We Built a Free Tool Route Setters Never Asked For, Part Two: Why I Won't Charge For This
What happens when the deployment bottleneck collapses — and what we owe the people it frees.
This is a continuation of a Previously Posted Article
Last week I built a four-tool suite for the professional route setting community. Hold taxonomy, hold catalogue, route recombination engine, visual route builder. A complete system that would have required a development team, six months of work, and significant capital to produce.
It took an afternoon.
I’m releasing it free. CC BY-NC-SA 4.0. Non-commercial, share alike, credit required. I want to explain why — not the tactical licensing rationale, but the actual reason — because I think it points at something that matters well beyond climbing.
The Deployment Bottleneck Just Collapsed
There’s a gap that has always existed between knowing something and making it usable by others.
A reasonably experienced chump like me, and certainly a subject matter expert — a route setter with a decade of embodied knowledge about how bodies move on walls — has always been able to describe what a good tool would do. The gap was execution. Development time. Team overhead. Cost. The infrastructure required to take expertise from inside one person’s head and turn it into something other people could use.
That gap used to be enormous. It meant that tools got built for markets big enough to justify the cost. Communities too small, too specialized, too economically marginal got nothing. Not because the knowledge wasn’t there. Because the deployment mechanism wasn’t. Climbing is growing year to year, it isn’t the perfect underdog example these days, but it’s the one I know, and there are plenty of small local institutions holding on, to say nothing of the DIY home wall crowd.
Big, medium, or mom and pop, AI has collapsed that gap. Not eliminated — collapsed. The distance between “I know exactly what this tool should do” and “this tool exists and works” shrunk from months and tens of thousands of dollars to an afternoon and a clear head.
When that happens, the economics of who gets tools changes. Radically.
The Old Model Is Taxing a Bottleneck That No Longer Exists
Here’s where it gets uncomfortable.
The pricing model most people are applying to AI-assisted tools was designed for the old gap. High development cost → price accordingly → recoup investment → generate return. That model made sense when building something real was hard and expensive.
When a tool takes an afternoon to build, charging subscription prices for it is not valuing the expertise behind it. It’s taxing the bottleneck that no longer exists — and passing that cost to the people who can least afford it.
Think about who gets priced out. The 5’1” V12 climber at a small gym in Hawai’i. The mom-and-pop climbing program running on donated holds and volunteer labor. The community that has the knowledge but never had the capital to turn it into infrastructure.

> [What this task involves] Rewrite the stretch of the route-setting tool post from "This is a continuation" through "usable by others.", changing "afternoon" to "evening".

> [Dataset section]
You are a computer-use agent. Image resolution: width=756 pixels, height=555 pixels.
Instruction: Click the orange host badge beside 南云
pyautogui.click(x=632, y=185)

> [Reply to the exercise]
This is a continuation of a Previously Posted Article
Last week I built a four-tool suite for the professional route setting community. Hold taxonomy, hold catalogue, route recombination engine, visual route builder. A complete system that would have required a development team, six months of work, and significant capital to produce.
It took an evening.
I’m releasing it free. CC BY-NC-SA 4.0. Non-commercial, share alike, credit required. I want to explain why — not the tactical licensing rationale, but the actual reason — because I think it points at something that matters well beyond climbing.
The Deployment Bottleneck Just Collapsed
There’s a gap that has always existed between knowing something and making it usable by others.